On hot days like today I like to make a refreshing iced berry drink. Today I made one with black currants. It is a simple recipe and you can alternate black currants with any other berry. This is all you’ll need:
1 cup fresh berries
1 cup crushed ice
A spoonful of organic raw honey never hurts
I use a magic bullet with the heavy duty blade; you can use a blender, vita-mix, or whatever you’ve got! Mix the ingredients and blend. Sometimes you’ll need to add a small amount of water or other liquid to get the blending started.
Blackcaps, or black raspberries, are reaching their peak season. They happily grow wild around here and if you know a good spot then there is usually never a shortage of berries. I like to freeze them for use in pies and smoothies during winter. They also make a delicious low-sugar jam.

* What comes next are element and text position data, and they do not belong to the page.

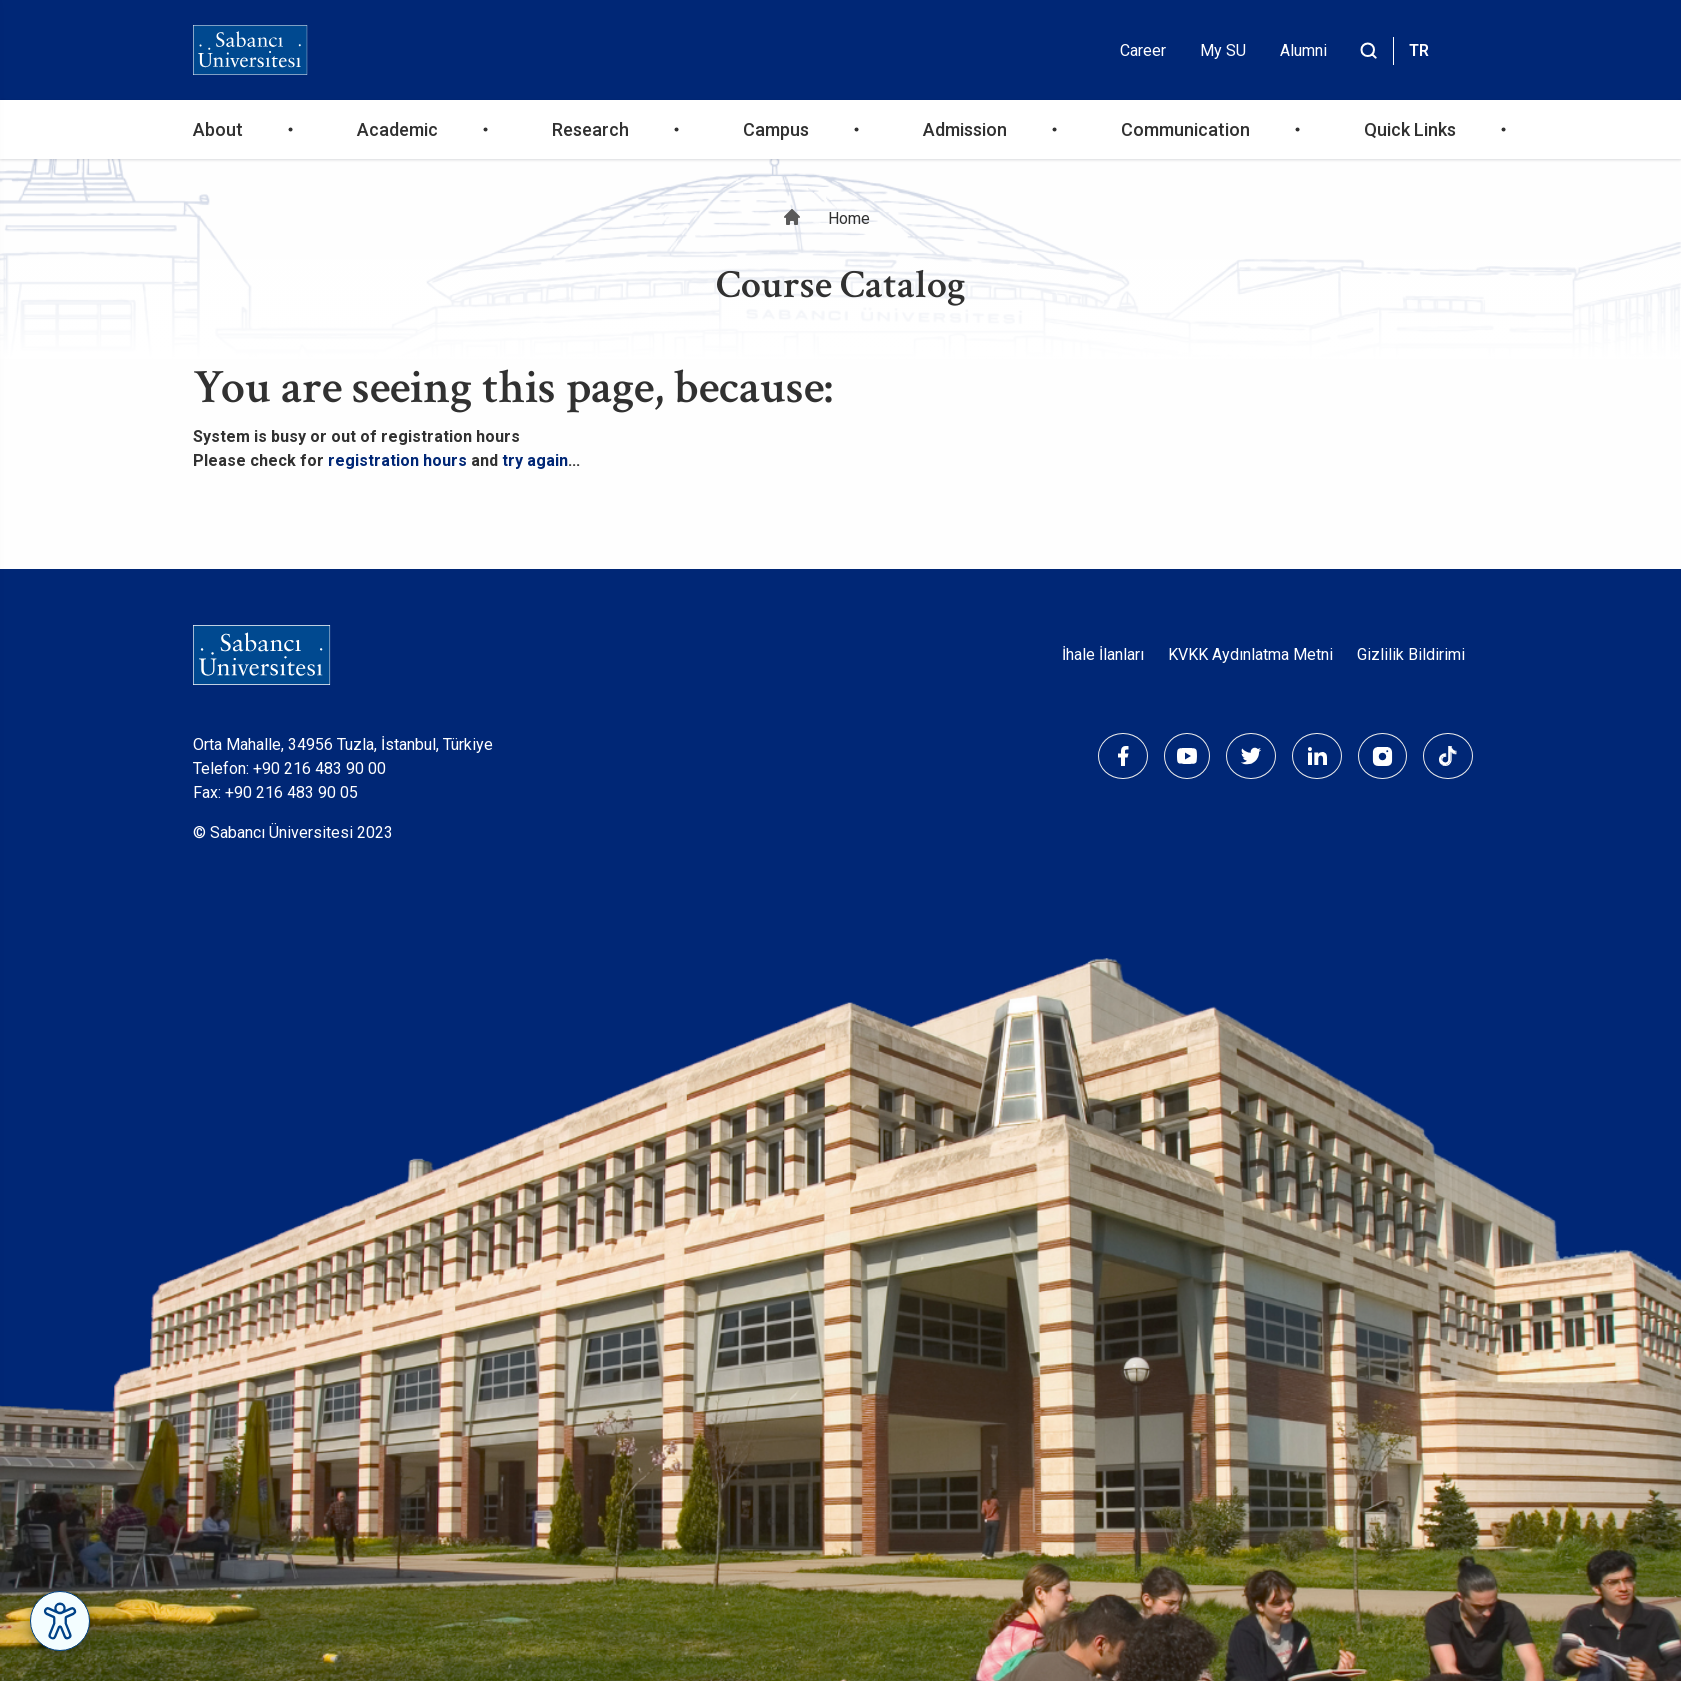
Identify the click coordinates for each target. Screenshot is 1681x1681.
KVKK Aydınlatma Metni (1250, 654)
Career (1143, 50)
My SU (1223, 50)
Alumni (1303, 50)
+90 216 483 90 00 (319, 768)
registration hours (397, 460)
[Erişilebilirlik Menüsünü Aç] (60, 1621)
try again (535, 460)
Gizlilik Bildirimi (1411, 654)
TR (1419, 50)
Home (849, 218)
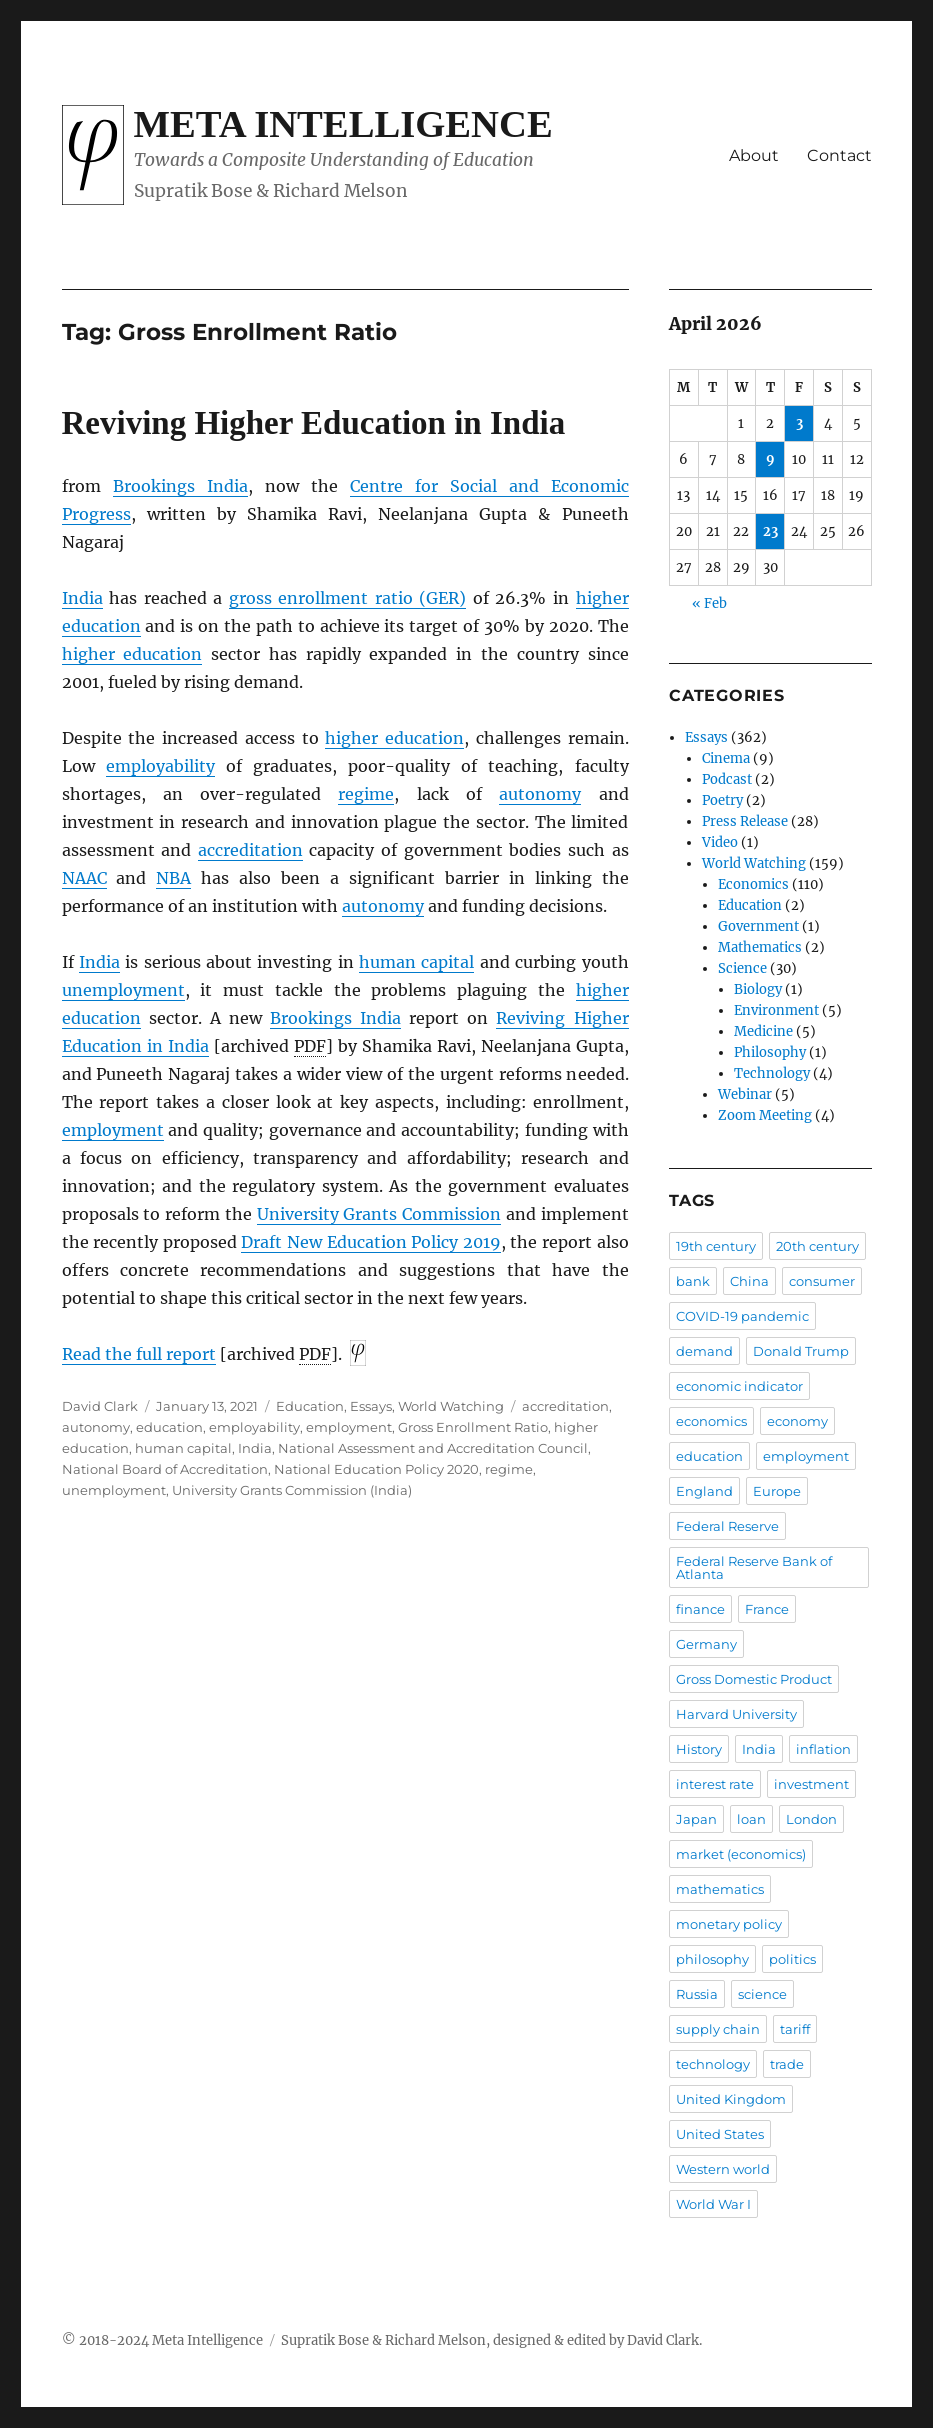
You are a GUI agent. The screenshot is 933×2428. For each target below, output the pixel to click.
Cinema (726, 758)
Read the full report (139, 1354)
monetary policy (729, 1924)
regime (366, 794)
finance (700, 1609)
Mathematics (760, 947)
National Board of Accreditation (165, 1469)
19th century (716, 1246)
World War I (713, 2204)
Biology (758, 989)
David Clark (100, 1406)
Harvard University (736, 1714)
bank (693, 1281)
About (754, 155)
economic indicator (739, 1386)
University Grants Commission (379, 1214)
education (169, 1427)
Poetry (722, 800)
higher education (132, 654)
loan (751, 1819)
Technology (772, 1073)
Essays (371, 1406)
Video (720, 842)
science (762, 1994)
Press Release (745, 821)
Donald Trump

I expect the next two weeks to be the ideal time to collect a lot of these gems for freezing and preserving. Once you familiarize yourself with these fruits you’ll learn that its all about timing and it surely pays to keep a close eye on whose ripening!
In my garden it is an ‘in-between’ year for strawberries. My strawberry bed was renovated this spring so it won’t be in production again until next year. Fortunately I have a lot of alpine strawberries still producing. Alpine strawberries are the wild european strawberry. Similar to the woodland strawberries you find growing here. Small fruit that packs a serious punch. Red and white-fruited varieties exist and their everbearing tendency keeps fresh berries comin’ all season! The ones in the image below were picked from a local edible landscape installed by Roots To Fruits. Stay tuned for a coming article on alpine strawberries
One of the nice things about white-fruited berries vs. red,purple/blue hues is that they appear to be less noticeable to birds. Birds tend to recognize red and purple as something to go for where white and yellow, from my experience- are left alone. White alpine strawberries and golden raspberries are great from that regard. Another nice white-fruited berry is white currant. Technically white currants are just a variant of red currant (R.rubrum). I have a few varieties in my garden and most of them are all gone by now as they ripen much faster then reds(which are just starting to ripen). However a later ripening variety by the name of ‘Primus’ lives in my garden, and she is just now starting to ripen her berries(no currants are not dioecious!).
It has been a sad season for my gooseberries. I set out nearly 15 new bushes this year and they’ve had a rough go thus far. But its mainly my fault. They were planted in an area where horses and deer live and apparently the fencing system was not adequate. Aside from being trampled on a few times, there’s also been a serious outbreak of small green worms which defoliate a plant in a number of days. Not sawfly, still needs ID. If anyone knows please share.